Sevier Solid Waste in Pigeon Forge, Tennessee engaged PHG Energy to build the biomass gasification plant capable of cleanly converting more than 30 tons of composted material daily into thermal energy while producing a valuable high-carbon biochar.

The installation will help the waste management company reduce the amount of compost is needs to transport by converting it to biochar — and it will also create a new revenue stream, says Tom Leonard, director of Sevier Solid Waste (SSWI).

SSWI operates a garbage composting plant that processes more than 100,000 tons annually from the Sevierville, Gatlinburg, Pigeon Forge and the Great Smokey Mountains National Park. All the municipal solid waste is processed through the plant, with 60 percent of it being made into compost.

PHGE’s gasification plants employ a thermo-chemical process that cleanly converts biomass to a combustible fuel gas. Around 90 percent of the biomass that is gasified in the PHGE system becomes fuel gas, and the only remaining residue is the charcoal-like biochar, that in SSWI’s case will be sold to a local industrial user as a renewable source of fuel to displace coal consumption.

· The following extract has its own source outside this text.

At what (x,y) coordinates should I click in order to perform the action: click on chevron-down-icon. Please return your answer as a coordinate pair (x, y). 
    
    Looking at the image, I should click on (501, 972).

The cost of the Pigeon Forge facility is $2.25 million. The project has been awarded a $250,000 Clean Energy Tennessee Grant through the Tennessee Department of Environment and Conservation. PHG Energy will provide the gasifier, thermal oxidizer, material handling equipment and build the facility as general contractor.

The project will showcase PHGE’s second installation of its Large Frame gasifier, which the company says it believes to be the world’s largest downdraft unit and capable of more than 60 tons per day throughput.

PHGE partnered with energy consulting firm ARiES Energy to develop the project.